Il faut d’urgence décloisonner la pensée stratégique. On ne peut plus différencier artificiellement entre sécurité externe et sécurité interne. Il faut passer d’une approche sectorielle – essentiellement inter-étatique et militaire – à une approche globale. Il faut donc passer d’un raisonnement centré sur l’affrontement de la menace à un raisonnement centré sur la gestion de crises transverses, transnationales et complexes.
Dans le cadre de ses synergies géopolitiques, le diploweb.com est heureux de vous présenter la contribution de l’Ambassadeur Theodor H. Winkler à la Journée d’étude de l’IRSEM consacrée aux "Nouveaux défis à la pensée stratégique", le 6 octobre 2009, à l’Ecole militaire.
JE diviserai mon propos en deux parties.
Premièrement, les nouveaux défis et les nouveaux acteurs qui vont structurer notre futur.
Deuxièmement, les priorités qui découlent de cette menace en pleine mutation pour la pensée stratégique.
La menace classique du conflit inter-étatique ou entre deux alliances hostiles n’a certes pas disparu. Ne citons comme exemple que le conflit récent entre la Géorgie et la Russie (2008). Mais cette forme de conflit devient de plus en plus l’exception. Elle ne peut plus servir de jalon principal pour l’orientation de notre politique de sécurité, de notre pensée stratégique et de nos efforts sécuritaires.
Nous sommes en effet confrontés à des défis nouveaux, complexes, inter-liés, pluridimensionnels – et surtout très réels. Les mots clés dans ce contexte sont : la criminalité internationale organisée, les migrations illégales, le trafic de drogues et d’êtres humains, la prolifération aussi bien des armes nucléaires que des armes de petit calibre, la radicalisation engendrée par des sentiments nationalistes et fondamentalistes, le terrorisme, la violence urbaine. La menace ne vient plus, pour la plupart des Etats, de l’extérieur mais de l’intérieur, ni des voisins, mais des acteurs sous-étatiques. Le défi n’est plus prioritairement de nature militaire, mais de plus en plus de nature sécuritaire.
Le phénomène va s’accélérer.
D’un côté notre société devient de plus en plus interdépendante et donc vulnérable. L’exemple le plus frappant est dans ce contexte le domaine des technologies de l’information.
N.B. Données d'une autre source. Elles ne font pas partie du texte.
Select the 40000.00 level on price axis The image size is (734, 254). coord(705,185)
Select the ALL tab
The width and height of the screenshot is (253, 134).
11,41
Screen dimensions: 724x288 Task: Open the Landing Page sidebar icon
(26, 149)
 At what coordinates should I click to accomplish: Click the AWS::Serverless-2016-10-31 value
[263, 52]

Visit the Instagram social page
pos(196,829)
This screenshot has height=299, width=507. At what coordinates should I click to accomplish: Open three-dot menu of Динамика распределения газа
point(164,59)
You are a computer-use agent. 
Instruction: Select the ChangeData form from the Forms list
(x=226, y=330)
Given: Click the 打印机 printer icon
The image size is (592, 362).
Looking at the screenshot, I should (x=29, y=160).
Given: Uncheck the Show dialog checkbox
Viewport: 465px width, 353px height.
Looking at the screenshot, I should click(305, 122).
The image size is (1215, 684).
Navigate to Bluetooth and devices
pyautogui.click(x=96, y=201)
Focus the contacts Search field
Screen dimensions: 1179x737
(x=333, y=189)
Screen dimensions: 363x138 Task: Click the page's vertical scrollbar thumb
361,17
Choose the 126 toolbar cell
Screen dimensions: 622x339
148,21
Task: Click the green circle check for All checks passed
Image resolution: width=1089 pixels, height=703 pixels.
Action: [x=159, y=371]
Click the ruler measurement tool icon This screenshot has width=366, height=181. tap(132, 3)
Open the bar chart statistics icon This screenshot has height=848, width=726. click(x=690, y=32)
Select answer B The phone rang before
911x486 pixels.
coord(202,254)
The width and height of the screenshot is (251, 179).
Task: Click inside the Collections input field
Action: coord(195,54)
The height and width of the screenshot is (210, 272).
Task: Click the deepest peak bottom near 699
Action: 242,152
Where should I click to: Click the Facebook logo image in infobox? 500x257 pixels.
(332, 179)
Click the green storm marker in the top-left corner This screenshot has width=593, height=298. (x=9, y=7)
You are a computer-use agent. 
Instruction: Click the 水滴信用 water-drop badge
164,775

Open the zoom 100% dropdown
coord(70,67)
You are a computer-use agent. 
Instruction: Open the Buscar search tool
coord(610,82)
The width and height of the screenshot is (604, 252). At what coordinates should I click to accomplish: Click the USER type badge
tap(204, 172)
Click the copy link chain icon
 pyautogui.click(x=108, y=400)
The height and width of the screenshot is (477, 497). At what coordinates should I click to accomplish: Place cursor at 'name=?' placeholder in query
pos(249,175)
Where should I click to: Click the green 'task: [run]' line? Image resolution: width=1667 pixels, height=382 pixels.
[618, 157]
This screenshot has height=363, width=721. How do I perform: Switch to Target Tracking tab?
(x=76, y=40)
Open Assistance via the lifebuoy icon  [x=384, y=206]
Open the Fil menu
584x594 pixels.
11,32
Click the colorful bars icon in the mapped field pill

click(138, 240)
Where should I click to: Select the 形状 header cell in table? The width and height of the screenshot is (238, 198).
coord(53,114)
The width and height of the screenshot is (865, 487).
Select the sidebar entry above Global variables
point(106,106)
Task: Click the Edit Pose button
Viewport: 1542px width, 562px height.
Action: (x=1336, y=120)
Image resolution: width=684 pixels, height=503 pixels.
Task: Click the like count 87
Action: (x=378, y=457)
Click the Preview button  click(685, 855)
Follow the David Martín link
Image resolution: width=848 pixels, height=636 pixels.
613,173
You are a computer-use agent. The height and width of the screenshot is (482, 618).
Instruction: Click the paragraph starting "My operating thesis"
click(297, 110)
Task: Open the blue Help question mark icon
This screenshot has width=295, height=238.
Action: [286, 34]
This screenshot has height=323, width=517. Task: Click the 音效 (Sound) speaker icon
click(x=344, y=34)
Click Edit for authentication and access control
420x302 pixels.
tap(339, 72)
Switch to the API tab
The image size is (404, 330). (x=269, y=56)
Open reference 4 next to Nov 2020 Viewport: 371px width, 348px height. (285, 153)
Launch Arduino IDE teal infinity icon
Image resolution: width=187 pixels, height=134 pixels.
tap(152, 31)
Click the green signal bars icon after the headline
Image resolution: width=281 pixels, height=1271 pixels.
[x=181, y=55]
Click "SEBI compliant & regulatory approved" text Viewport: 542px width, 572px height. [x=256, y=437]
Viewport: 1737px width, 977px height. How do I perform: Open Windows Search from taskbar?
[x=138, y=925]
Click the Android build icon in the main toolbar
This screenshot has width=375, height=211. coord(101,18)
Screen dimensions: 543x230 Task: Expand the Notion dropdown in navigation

Dans le « cyber space », nous sommes confrontés à une gamme d’agressions qui va des opérations quasi-militaires – comme les attaques correspondantes contre l’Estonie ou contre la Géorgie – jusqu’aux manipulations multiples du « net » par la criminalité organisée. D’autres vulnérabilités pourraient être citées – notamment dans le secteur énergétique, comme le gaz.
D’un autre côté les tendances séculaires vont accélérer la problématique. N’en citons que quelques uns : les changements climatiques qui vont encourager, sinon obliger, des centaines de millions d’être humains à migrer ; l’explosion de la population urbaine – pas seulement dans nos banlieues – mais aussi dans le Sud, qui nourrit la violence urbaine et confronte des Etats déjà plus riches en problèmes qu’en moyens à des perplexités presque insolubles ; les tendances et les déséquilibres démographiques, qui encouragent la migration globale et représentent pour nos systèmes sociaux des problèmes graves ; le secteur de la santé et notamment le risque de pandémie qui peut rompre le fonctionnement de nos sociétés à tout moment. Citons enfin d’une manière générale les phénomènes multiples de la globalisation et de la mondialisation, qui ne touchent pas seulement les secteurs financier et économique, mais de plus en plus tous les aspects de notre existence physique et psychologique. Car je suis convaincu que le défi le plus sérieux posé par la globalisation est l’écart croissant entre la vitesse du changement et la capacité émotionnelle de l’être humain, et donc de nos sociétés, à s’adapter à ce changement.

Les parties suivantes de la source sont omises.